Correlation

Correlation Test

Q→Q is different in the sense that both variables are quantitative, and therefore, as you’ll discover, this case will require a different kind of treatment and tools.

Let’s start with an example:

Highway Signs

A Pennsylvania research firm conducted a study in which 30 drivers (of ages 18 to 82 years old) were sampled, and for each one, the maximum distance (in feet) at which he/she could read a newly designed sign was determined. The goal of this study was to explore the relationship between a driver’s age and the maximum distance at which signs were legible, and then use the study’s findings to improve safety for older drivers. (Reference: Utts and Heckard, Mind on Statistics (2002). Originally source: Data collected by Last Resource, Inc, Bellfonte, PA.)

Since the purpose of this study is to explore the effect of age on maximum legibility distance,

the explanatory (X) variable is Age, and
the response (Y) variable is Distance

Here is what the raw data looks like:

Note that the data structure is such that for each individual (in this case driver 1….driver 30) we have a pair of values (in this case representing the driver’s age and distance). We can therefore think about these data as 30 pairs of values: (18, 510), (32, 410), (55, 420), … , (82, 360).

The first step in exploring the relationship between driver age and sign legibility distance is to create an appropriate and informative graphical display. The appropriate graphical display for examining the relationship between two quantitative variables is the scatterplot. Here is what the scatterplot looks like for this data:

Interpreting the Scatterplot

How do we explore the relationship between two quantitative variables using the scatterplot? What should we look at, or pay attention to?

Recall that when we described the distribution of a single quantitative variable with a histogram, we described the overall pattern of the distribution (shape, center, spread) and any deviations from that pattern (outliers). We do the same thing with the scatterplot. The following figure summarizes this point:

As the figure explains, when describing the overall pattern of the relationship we look at its direction, form and strength.

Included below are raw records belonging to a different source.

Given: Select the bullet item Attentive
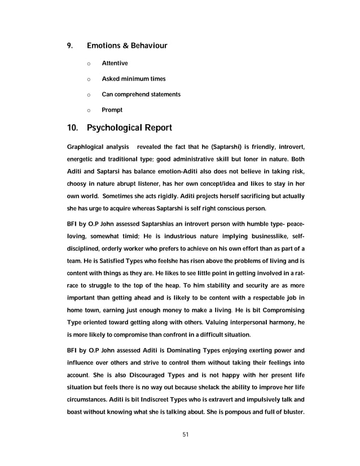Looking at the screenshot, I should pyautogui.click(x=115, y=63).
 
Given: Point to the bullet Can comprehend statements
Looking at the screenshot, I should pyautogui.click(x=141, y=94).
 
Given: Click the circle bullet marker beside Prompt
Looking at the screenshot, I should pyautogui.click(x=89, y=109).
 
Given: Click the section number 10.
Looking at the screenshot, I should pyautogui.click(x=73, y=128).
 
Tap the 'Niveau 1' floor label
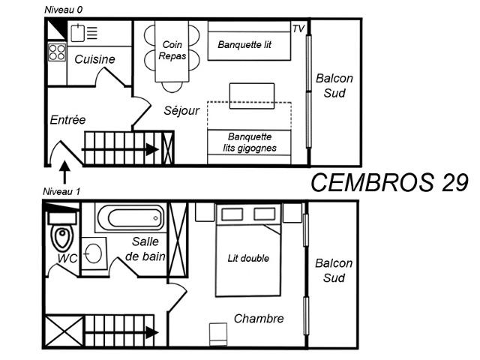coord(62,190)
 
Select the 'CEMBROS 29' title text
coord(389,182)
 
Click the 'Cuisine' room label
coord(94,59)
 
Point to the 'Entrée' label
coord(68,119)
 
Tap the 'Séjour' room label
coord(182,110)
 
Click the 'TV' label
coord(298,28)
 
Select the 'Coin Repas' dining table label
coord(172,50)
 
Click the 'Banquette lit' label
coord(244,44)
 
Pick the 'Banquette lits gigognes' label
coord(249,142)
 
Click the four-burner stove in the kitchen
coord(57,52)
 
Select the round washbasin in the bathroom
coord(93,252)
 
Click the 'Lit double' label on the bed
coord(248,258)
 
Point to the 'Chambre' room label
coord(259,319)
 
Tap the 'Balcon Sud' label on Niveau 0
coord(334,86)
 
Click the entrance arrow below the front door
coord(65,176)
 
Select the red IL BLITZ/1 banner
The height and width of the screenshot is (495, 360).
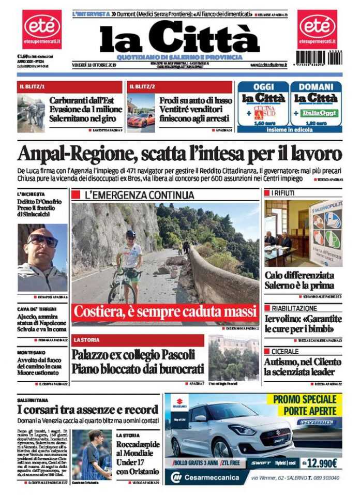69,86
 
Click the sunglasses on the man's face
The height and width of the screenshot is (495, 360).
42,240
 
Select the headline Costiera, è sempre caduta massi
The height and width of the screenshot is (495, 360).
165,312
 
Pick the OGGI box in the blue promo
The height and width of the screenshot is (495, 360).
263,104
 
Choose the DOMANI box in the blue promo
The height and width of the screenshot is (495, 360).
316,104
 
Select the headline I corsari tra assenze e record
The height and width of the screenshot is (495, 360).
86,410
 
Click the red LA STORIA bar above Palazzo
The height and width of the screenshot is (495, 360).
138,340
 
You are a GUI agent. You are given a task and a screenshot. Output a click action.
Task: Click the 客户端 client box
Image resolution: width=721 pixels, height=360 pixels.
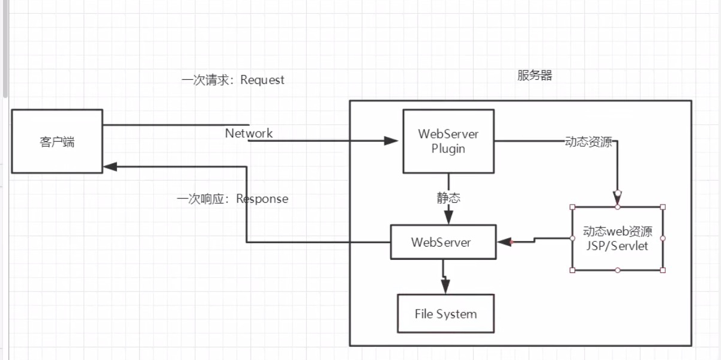57,142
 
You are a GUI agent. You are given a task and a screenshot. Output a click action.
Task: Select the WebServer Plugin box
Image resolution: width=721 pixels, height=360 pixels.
448,141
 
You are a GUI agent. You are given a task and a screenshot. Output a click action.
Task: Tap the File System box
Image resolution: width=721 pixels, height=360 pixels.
445,313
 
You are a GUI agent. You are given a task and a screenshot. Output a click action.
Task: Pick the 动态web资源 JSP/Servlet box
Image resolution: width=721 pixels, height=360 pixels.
617,239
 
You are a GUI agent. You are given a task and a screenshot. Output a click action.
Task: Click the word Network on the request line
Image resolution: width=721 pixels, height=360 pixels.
249,133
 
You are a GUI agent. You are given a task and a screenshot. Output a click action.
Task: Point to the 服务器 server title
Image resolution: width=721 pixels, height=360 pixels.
534,76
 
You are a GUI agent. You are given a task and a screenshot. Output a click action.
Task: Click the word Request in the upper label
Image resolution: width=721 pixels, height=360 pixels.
262,80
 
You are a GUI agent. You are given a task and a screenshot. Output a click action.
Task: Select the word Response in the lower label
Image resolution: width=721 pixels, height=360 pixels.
262,199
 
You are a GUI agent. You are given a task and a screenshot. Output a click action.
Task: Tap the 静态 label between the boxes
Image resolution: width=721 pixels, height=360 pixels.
448,198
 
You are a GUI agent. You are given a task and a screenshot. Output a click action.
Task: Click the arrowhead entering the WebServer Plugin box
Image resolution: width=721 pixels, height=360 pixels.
391,141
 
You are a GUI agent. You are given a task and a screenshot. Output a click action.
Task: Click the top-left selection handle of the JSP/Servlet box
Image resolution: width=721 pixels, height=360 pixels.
572,207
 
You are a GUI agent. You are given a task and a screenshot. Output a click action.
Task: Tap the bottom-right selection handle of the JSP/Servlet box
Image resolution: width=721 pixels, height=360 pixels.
663,270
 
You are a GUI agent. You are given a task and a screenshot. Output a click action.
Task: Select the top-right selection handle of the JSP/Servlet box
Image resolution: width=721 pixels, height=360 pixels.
663,207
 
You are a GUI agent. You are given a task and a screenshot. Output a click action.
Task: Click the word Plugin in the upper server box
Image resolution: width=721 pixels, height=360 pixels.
448,148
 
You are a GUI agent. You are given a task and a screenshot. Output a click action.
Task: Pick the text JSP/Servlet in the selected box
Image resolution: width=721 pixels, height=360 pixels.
617,246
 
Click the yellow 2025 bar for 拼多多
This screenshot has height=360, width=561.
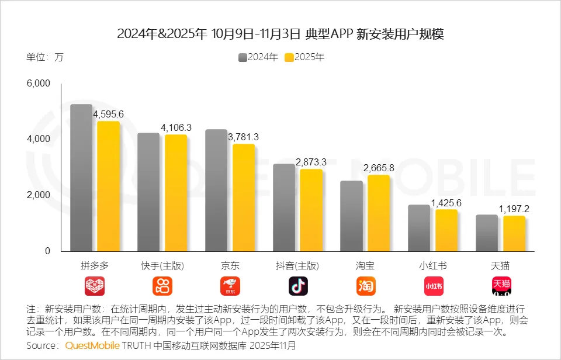(x=108, y=186)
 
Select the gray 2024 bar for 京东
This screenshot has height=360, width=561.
(x=216, y=190)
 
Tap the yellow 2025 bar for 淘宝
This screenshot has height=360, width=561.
(x=379, y=213)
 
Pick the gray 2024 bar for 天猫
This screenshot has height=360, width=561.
(x=487, y=233)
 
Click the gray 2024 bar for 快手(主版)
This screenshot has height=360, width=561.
(x=148, y=192)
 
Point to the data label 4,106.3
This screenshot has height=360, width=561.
(x=176, y=127)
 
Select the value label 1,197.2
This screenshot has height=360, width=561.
(x=514, y=209)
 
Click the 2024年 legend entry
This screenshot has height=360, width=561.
(x=258, y=57)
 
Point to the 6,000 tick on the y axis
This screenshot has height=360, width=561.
(x=39, y=84)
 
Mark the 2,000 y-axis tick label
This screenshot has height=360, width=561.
(x=39, y=195)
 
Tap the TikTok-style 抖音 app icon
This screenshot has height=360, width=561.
(x=298, y=286)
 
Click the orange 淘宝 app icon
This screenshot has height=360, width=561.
(x=366, y=286)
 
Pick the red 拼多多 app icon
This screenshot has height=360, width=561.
(x=95, y=286)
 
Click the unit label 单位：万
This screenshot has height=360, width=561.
(x=44, y=57)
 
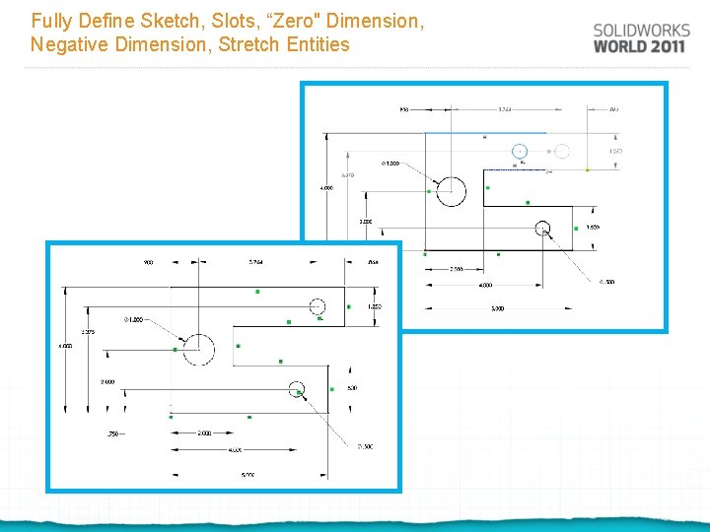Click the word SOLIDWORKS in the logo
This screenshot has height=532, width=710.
[641, 31]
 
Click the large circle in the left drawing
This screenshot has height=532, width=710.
[198, 349]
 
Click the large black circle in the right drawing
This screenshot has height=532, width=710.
[452, 190]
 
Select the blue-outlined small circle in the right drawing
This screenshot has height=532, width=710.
[520, 151]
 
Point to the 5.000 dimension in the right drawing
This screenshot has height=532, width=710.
[497, 308]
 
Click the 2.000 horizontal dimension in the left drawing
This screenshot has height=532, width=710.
[204, 433]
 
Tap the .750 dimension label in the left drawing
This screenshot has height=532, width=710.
[113, 433]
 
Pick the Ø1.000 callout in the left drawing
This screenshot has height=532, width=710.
[133, 319]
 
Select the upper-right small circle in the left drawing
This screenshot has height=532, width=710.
[318, 305]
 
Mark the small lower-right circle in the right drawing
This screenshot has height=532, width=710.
[541, 230]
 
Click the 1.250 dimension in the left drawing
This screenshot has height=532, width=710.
[375, 306]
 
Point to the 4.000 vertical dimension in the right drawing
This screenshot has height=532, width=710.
[326, 187]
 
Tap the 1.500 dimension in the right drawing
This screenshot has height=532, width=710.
[593, 228]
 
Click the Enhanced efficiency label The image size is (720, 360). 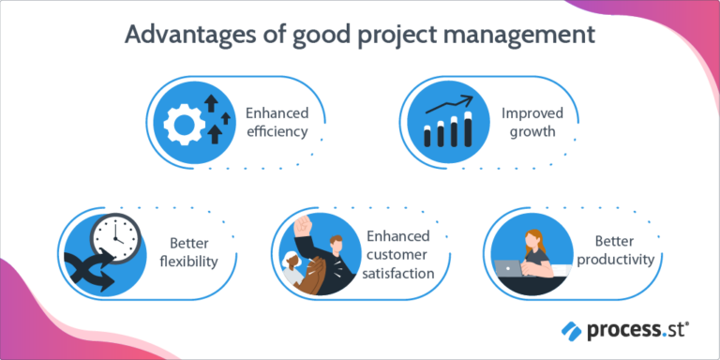point(277,122)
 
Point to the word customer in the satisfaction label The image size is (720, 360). point(399,255)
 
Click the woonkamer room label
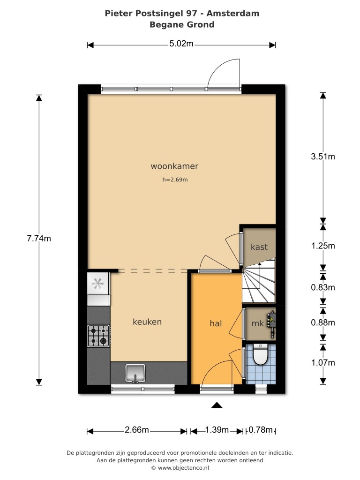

The direction of the relationship can be positive, negative, or neither:

A positive (or increasing) relationship means that an increase in one of the variables is associated with an increase in the other.

A negative (or decreasing) relationship means that an increase in one of the variables is associated with a decrease in the other.

Not all relationships can be classified as either positive or negative.

The form of the relationship is its general shape. When identifying the form, we try to find the simplest way to describe the shape of the scatterplot. There are many possible forms. Here are a couple that are quite common:

Relationships with a linear form are most simply described as points scattered about a line:

Relationships with a curvilinear form are most simply described as points dispersed around the same curved line:

There are many other possible forms for the relationship between two quantitative variables, but linear and curvilinear forms are quite common and easy to identify. Another formrelated pattern that we should be aware of is clusters in the data:

The strength of the relationship is determined by how closely the data follow the form of the relationship. Let’s look, for example, at the following two scatterplots displaying positive, linear relationships:

The strength of the relationship is determined by how closely the data points follow the form. We can see that in the top scatterplot the data points follow the linear pattern quite closely. This is an example of a strong relationship. In the bottom scatterplot, the points also follow the linear pattern, but much less closely, and therefore we can say that the relationship is weaker. In general, though, assessing the strength of a relationship just by looking at the scatterplot is quite problematic, and we need a numerical measure to help us with that. We will discuss that later in this section.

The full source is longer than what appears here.